Entries from a dataset
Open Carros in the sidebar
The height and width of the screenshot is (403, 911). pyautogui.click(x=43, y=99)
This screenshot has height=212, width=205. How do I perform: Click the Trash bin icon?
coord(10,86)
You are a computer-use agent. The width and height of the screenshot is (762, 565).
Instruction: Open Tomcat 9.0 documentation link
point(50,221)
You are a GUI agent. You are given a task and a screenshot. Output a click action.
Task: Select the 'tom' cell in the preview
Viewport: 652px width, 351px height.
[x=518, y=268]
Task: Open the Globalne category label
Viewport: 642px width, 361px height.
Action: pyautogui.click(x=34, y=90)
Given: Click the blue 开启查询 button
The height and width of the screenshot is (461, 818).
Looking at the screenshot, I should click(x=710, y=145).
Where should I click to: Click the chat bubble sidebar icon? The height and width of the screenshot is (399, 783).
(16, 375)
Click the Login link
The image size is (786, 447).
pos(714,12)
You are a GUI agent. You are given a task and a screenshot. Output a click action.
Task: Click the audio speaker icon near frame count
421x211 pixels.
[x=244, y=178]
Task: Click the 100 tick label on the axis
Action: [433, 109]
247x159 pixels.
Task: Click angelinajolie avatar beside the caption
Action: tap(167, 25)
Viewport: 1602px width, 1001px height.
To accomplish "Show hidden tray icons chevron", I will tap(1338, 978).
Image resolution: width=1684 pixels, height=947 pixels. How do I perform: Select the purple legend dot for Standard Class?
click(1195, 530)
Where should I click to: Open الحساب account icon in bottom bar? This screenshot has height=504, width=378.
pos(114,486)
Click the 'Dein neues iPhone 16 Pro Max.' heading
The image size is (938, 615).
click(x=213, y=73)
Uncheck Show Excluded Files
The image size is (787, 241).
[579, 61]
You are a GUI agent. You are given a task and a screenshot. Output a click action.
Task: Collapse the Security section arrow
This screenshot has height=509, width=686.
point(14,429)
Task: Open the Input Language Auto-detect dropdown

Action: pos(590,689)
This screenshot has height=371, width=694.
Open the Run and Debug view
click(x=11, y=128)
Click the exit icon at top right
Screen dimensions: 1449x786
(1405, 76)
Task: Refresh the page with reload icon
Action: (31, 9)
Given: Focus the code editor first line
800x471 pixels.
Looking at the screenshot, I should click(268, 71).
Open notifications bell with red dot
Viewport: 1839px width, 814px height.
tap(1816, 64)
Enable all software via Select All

**Objective**
Rewrite the records above as a numbered list, with one line per item and any blank lines omitted.

**Exercise response**
1. Open Carros in the sidebar
2. The height and width of the screenshot is (403, 911). pyautogui.click(x=43, y=99)
3. This screenshot has height=212, width=205. How do I perform: Click the Trash bin icon?
4. coord(10,86)
5. You are a computer-use agent. The width and height of the screenshot is (762, 565).
6. Instruction: Open Tomcat 9.0 documentation link
7. point(50,221)
8. You are a GUI agent. You are given a task and a screenshot. Output a click action.
9. Task: Select the 'tom' cell in the preview
10. Viewport: 652px width, 351px height.
11. [x=518, y=268]
12. Task: Open the Globalne category label
13. Viewport: 642px width, 361px height.
14. Action: pyautogui.click(x=34, y=90)
15. Given: Click the blue 开启查询 button
16. The height and width of the screenshot is (461, 818).
17. Looking at the screenshot, I should click(x=710, y=145).
18. Where should I click to: Click the chat bubble sidebar icon? The height and width of the screenshot is (399, 783).
19. (16, 375)
20. Click the Login link
21. The image size is (786, 447).
22. pos(714,12)
23. You are a GUI agent. You are given a task and a screenshot. Output a click action.
24. Task: Click the audio speaker icon near frame count
25. 421x211 pixels.
26. [x=244, y=178]
27. Task: Click the 100 tick label on the axis
28. Action: [433, 109]
29. 247x159 pixels.
30. Task: Click angelinajolie avatar beside the caption
31. Action: tap(167, 25)
32. Viewport: 1602px width, 1001px height.
33. To accomplish "Show hidden tray icons chevron", I will tap(1338, 978).
34. Image resolution: width=1684 pixels, height=947 pixels. How do I perform: Select the purple legend dot for Standard Class?
35. click(1195, 530)
36. Where should I click to: Open الحساب account icon in bottom bar? This screenshot has height=504, width=378.
37. pos(114,486)
38. Click the 'Dein neues iPhone 16 Pro Max.' heading
39. The image size is (938, 615).
40. click(x=213, y=73)
41. Uncheck Show Excluded Files
42. The image size is (787, 241).
43. [579, 61]
44. You are a GUI agent. You are given a task and a screenshot. Output a click action.
45. Task: Collapse the Security section arrow
46. This screenshot has height=509, width=686.
47. point(14,429)
48. Task: Open the Input Language Auto-detect dropdown
49. Action: pos(590,689)
50. This screenshot has height=371, width=694.
51. Open the Run and Debug view
52. click(x=11, y=128)
53. Click the exit icon at top right
54. Screen dimensions: 1449x786
55. (1405, 76)
56. Task: Refresh the page with reload icon
57. Action: (31, 9)
58. Given: Focus the code editor first line
59. 800x471 pixels.
60. Looking at the screenshot, I should click(268, 71).
61. Open notifications bell with red dot
62. Viewport: 1839px width, 814px height.
63. tap(1816, 64)
64. Enable all software via Select All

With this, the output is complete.